**** TEKSTFRAGMENT
Het beleidsprogramma van het kabinet voor Personeel & Organisatie
de belangrijkste punten op een rijtje
Samen Werken, Samen Leven
Het beleidsprogramma van het kabinet werd uitgeplozen op de belangrijkste punten voor Personeel & Organisatie. Daarbij is voornamelijk geput uit drie van de zes "pijlers", namelijk: 'Sociale samenhang', 'Een innovatieve, concurrerende en ondernemende economie' en als laatste 'Overheid en dienstbare publieke sector'.
Meer sociale samenhang in Nederland
Veel mensen in Nederland hebben volgens het kabinet behoefte aan meer sociale samenhang. Daarom moeten participatie, emancipatie, integratie en "zorg voor elkaar" bevorderd worden. Participatie hoeft van het kabinet niet alleen via betaald werk. Mensen mogen zich ook inzetten voor een sportvereniging of de leefbaarheid in hun buurt, of zorgen voor een ziek familielid.
Om op de arbeidsmarkt mee te komen zijn steeds meer kennis en vaardigheden nodig. Vooral onder allochtonen is nog veel onbenut talent aanwezig is. We zullen de komende jaren ook deze talenten aan moeten spreken, zo stelt het kabinet, want daar is iedereen bij gebaat.
De sociale doelstellingen van het kabinet
- Het kabinet wil een substantiële verhoging van de arbeidsparticipatie. Van 70% nu moet deze toegroeien naar 80% in 2016. De participatie van verschillende groepen blijft achter: etnische minderheden, ouderen (45-plus) en vrouwen (vooral het aantal gewerkte uren). Deze groepen benutten hun potentieel nog niet genoeg.
- Naast 'meer mensen aan het werk' is ook 'langer werken' nodig om de gevolgen van de vergrijzing en de ontgroening op te vangen.
- De werking van de arbeidsmarkt moet verbeteren door een "nieuw evenwicht" tussen scholing, inkomensverzekering en ontslagbescherming.
- Werken wordt financieel aantrekkelijker, onder meer door het invoeren van een inkomensafhankelijke arbeidskorting.
- Ouderen worden gestimuleerd om langer actief blijven op de arbeidsmarkt, door het werken tot aan 65 jaar financieel aantrekkelijk te maken (via AOW-premies en verhogen arbeidskorting voor ouderen), het stimuleren van leeftijdsbewust beleid en het terugdringen van de (langdurige) werkloosheid onder 45-plussers. Ook zal de arbeidsdeelname van ouderen na hun 65ste jaar verder worden aangemoedigd.
- De kinderopvang wordt beter.
- Het wettelijke recht op ouderschapsverlof gaat van 13 naar 26 weken per werknemer.
- Er komt een inkomensafhankelijke aanvullende combinatiekorting.
********
**** GEGEVEN MATERIAAL
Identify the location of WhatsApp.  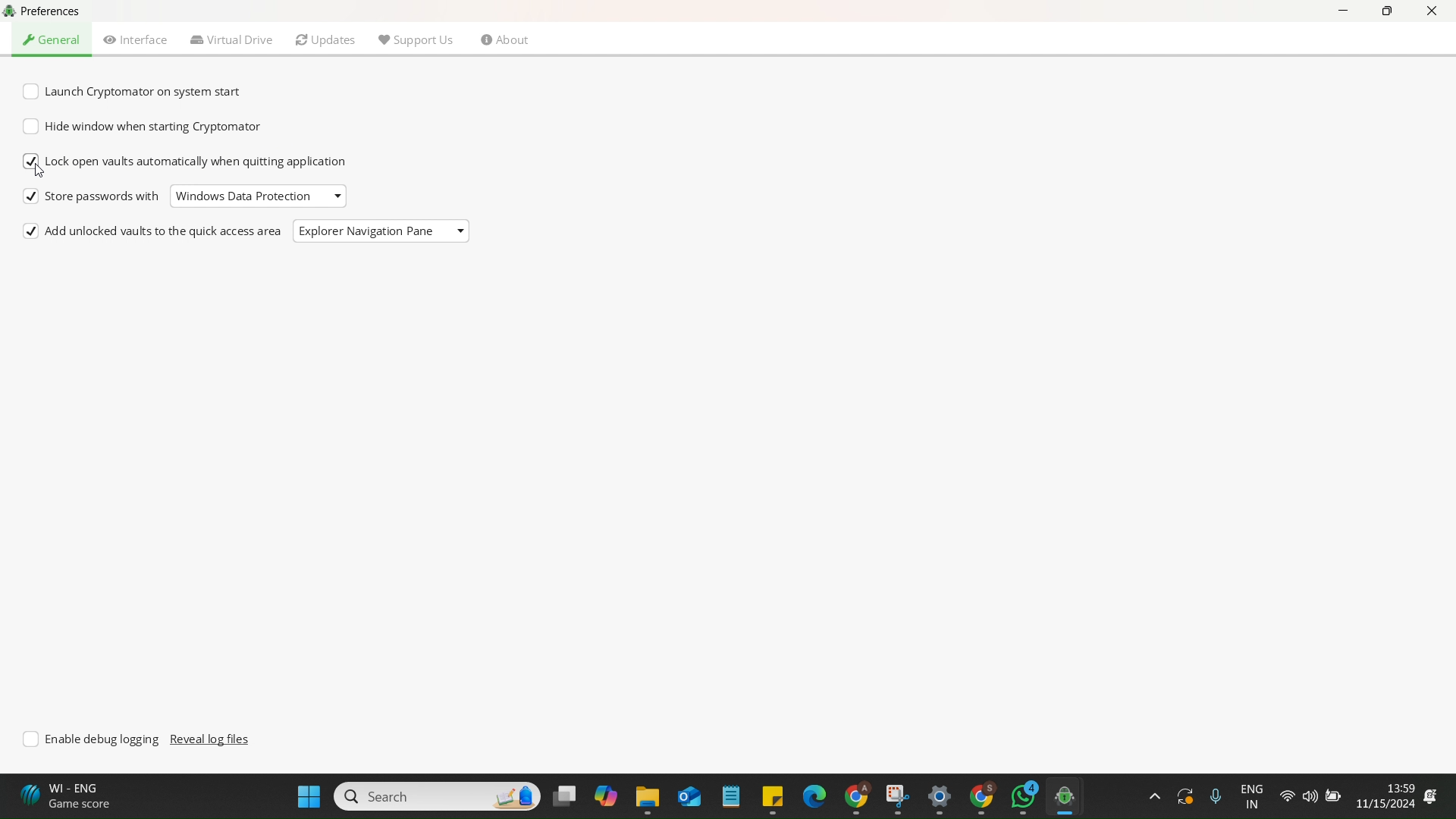
(1024, 796).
********
» **OPDRACHTEN**
(a) Geef uit de tekst over het kabinetsbeleid letterlijk het gedeelte weer dat begint bij "Om op de arbeidsmarkt" en eindigt bij "iedereen bij gebaat.".
(b) Vat de tekst over het kabinetsbeleid samen in twee zinnen.
(c) Schrijf het vervolg van de tekst over het kabinetsbeleid, aansluitend op de laatste zin.
Het materiaal heeft niets te maken met de tekst over het kabinetsbeleid.

» **ANTWOORDEN**
(a)
Om op de arbeidsmarkt mee te komen zijn steeds meer kennis en vaardigheden nodig. Vooral onder allochtonen is nog veel onbenut talent aanwezig is. We zullen de komende jaren ook deze talenten aan moeten spreken, zo stelt het kabinet, want daar is iedereen bij gebaat.

(b) Het kabinet wil de sociale samenhang in Nederland bevorderen, waarbij participatie niet alleen via betaald werk hoeft, en stelt dat vooral onder allochtonen nog veel talent onbenut is. Daarom wil het de arbeidsparticipatie verhogen van 70% naar 80% in 2016, onder meer door werken financieel aantrekkelijker te maken, ouderen langer aan het werk te houden, de kinderopvang te verbeteren en het ouderschapsverlof uit te breiden van 13 naar 26 weken.

(c)
- Er komt een Deltaplan inburgering voor allochtonen; ook wordt diversiteitmanagement op diverse niveaus bevorderd.
- Nog deze kabinetperiode zullen 200.000 mensen met een grote afstand tot de arbeidsmarkt extra aan de slag geholpen worden. Daarvoor wordt ondermeer re-integratie meer verplichtend, komen er participatiebanen en komt er een leerwerkplicht voor jongeren tot 27 jaar.
Economie moet innovatiever en meer concurrerend
Nederland is welvarend. Dat komt omdat we een open land zijn in een groeiende wereldeconomie. Dat is gunstig voor bedrijven omdat die meer producten kunnen aanbieden. Wel moeten we voortdurend alert zijn om de kansen die de wereldeconomie biedt, ook daadwerkelijk te benutten.
Het productiviteitsniveau is hoog, maar de groei van de arbeidsproductiviteit blijft achter. Vooral in de zorg is dat een probleem: als die niet innovatiever wordt, zal in 2025 ruim één van elke vijf werknemers in de zorg werken, met alle gevolgen van dien voor de arbeidsmarkt en de zorgpremies.
Er komen te weinig buitenlandse kennisintensieve bedrijven en kennismigranten naar Nederland. Daardoor verliezen we marktaandeel op de belangrijkste buitenlandse groeimarkten. Het kabinet wil daarom meer Nederlandse universiteiten naar de top brengen van internationale ranglijsten.
Verder is er meer innovatie nodig om de Nederlandse economie te versterken en de arbeidsproductiviteit te vergroten. Dat moet ook, omdat de schaarste aan goede werknemers de lonen kan opdrijven en de economie schaden. Een tekort aan arbeidskrachten leidt bovendien al snel tot sociale problemen, zoals tekorten aan personeel in onderwijs en zorg.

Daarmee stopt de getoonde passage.